めぐる月日のとおまわり

「でも、それだけだから」

「『それだけ』って何?」

うずくまったままのわたしの声は、ひどくくぐもっていた。

「『それだけ』は『それだけ』だよ。何もない。ちょっと話して帰って行った」

「わざわざ訪ねて何の話?」

「近況報告。ドイツに留学してたから」

身じろいでも、わたしを抱き締める腕の力は弱まらない。
ちびりちびり飲む麦茶が、彼の喉を落ちていく音さえ間近に聞こえる。

「ドイツ?」

「パン作りの修行に行ったんだ。パンを作るのが上手なのはもちろん知ってたけど、まさか職人になりたいとは思わなくて、ある日留学を理由にフラれた」

ことさらつまらなそうに話すのは、わたしに心配かけないための演技でもあるのだろう。
碧の本心は、碧にしかわからない。

「フラれたの?」

「そうだよ」

「だったら、未練あるでしょ?」

「そんなわけないだろ」

「でも、彼女はやり直すつもりで来たんでしょう?」

言葉に詰まるということは、そういうことだ。
思えばずいぶんかわいらしい格好をしていた。
耳元で揺れるゴールドのピアスが、よく似合っていた。

対するわたしはTシャツにハーフパンツという、パジャマのほうがかわいげあるくらいの、ひどいナリだった。

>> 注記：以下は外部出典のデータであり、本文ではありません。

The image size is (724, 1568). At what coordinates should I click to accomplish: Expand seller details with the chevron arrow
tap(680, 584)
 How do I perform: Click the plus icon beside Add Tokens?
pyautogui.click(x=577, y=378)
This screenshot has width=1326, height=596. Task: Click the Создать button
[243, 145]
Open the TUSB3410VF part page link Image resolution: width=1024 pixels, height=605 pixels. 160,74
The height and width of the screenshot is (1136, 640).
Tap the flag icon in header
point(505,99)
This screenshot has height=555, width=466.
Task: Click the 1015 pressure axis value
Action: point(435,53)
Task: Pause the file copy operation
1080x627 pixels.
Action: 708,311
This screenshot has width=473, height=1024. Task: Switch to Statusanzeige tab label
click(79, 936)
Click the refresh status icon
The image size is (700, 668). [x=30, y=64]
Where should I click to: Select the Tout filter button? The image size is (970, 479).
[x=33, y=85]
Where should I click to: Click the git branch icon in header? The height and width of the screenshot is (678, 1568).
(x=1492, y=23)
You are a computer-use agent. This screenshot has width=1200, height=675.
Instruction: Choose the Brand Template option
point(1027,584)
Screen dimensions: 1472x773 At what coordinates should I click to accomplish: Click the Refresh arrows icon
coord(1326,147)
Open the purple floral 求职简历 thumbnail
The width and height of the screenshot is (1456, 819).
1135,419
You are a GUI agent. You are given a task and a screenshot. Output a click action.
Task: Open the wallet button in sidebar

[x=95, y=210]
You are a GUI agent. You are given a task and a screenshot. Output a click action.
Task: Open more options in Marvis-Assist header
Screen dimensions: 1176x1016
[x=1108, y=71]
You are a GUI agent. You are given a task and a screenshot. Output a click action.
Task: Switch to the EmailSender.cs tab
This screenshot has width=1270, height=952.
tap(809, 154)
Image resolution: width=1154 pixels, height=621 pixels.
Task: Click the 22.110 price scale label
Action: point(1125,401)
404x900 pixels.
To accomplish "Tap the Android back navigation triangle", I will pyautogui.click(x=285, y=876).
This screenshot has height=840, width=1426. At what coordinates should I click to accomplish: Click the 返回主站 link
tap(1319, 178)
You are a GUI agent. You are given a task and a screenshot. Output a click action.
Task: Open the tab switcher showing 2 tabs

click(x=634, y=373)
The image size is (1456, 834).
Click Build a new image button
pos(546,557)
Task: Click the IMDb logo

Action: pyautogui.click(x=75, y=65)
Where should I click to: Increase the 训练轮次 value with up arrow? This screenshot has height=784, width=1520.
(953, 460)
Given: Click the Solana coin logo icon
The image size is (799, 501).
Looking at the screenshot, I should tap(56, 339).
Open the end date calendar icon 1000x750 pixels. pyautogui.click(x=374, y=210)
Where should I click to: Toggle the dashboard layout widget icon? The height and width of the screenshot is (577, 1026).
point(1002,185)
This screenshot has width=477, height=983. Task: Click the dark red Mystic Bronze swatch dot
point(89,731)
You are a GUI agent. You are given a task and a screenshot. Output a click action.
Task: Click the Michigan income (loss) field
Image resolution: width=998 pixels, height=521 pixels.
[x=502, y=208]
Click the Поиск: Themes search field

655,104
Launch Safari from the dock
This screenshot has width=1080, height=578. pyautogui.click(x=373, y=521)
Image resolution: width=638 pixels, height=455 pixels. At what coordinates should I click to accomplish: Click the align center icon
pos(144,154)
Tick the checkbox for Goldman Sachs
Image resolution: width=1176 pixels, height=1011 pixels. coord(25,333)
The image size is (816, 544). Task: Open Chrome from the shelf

「別れて二年以上経ったら、普通は家に来たりしないよね」

「そうだな」

「前から連絡取ってたんでしょ?」

「昨日二年ぶりに連絡がきて、あいさつ程度のやり取りしただけだって。疑うならメッセージぜんぶ見ていいよ、ほら」

携帯電話が腕に当たる感触があるけれど、わたしは顔をあげなかった。

「相手がどういうつもりだろうが、俺にそんな気はない」

「いいんだよ、わたしに遠慮しなくて。わたしはまだ若いし、きっとこれからいくらでもあたらしい恋ができる」

「心にもないこと言うなって」

「心にあるもん」

霊魂ごと吐き出したような深いため息が、わたしの頭にぶつかった。
今度こそ呆れられる。
嫌われる。
わかっていても負のループに陥った思考回路からは、容易に抜け出せない。

「彼女が留学しなかったら、別れなかったでしょ?」

「さあ、どうかな」

「わたしと付き合ってなかったら、ヨリを戻したでしょ?」

「さあ、どうかな」

「わたしのこと、面倒くさい女だと思ってるでしょ?」

「ああ、それは思ってる」

顔を上げてにらんだら、やさしく細められた目と目が合った。
碧の指がわたしの前髪を掻き分ける。

「そんな格好してるから、ここ赤くなってる」

おでこに触れた唇は、麦茶を飲んだせいで冷たい。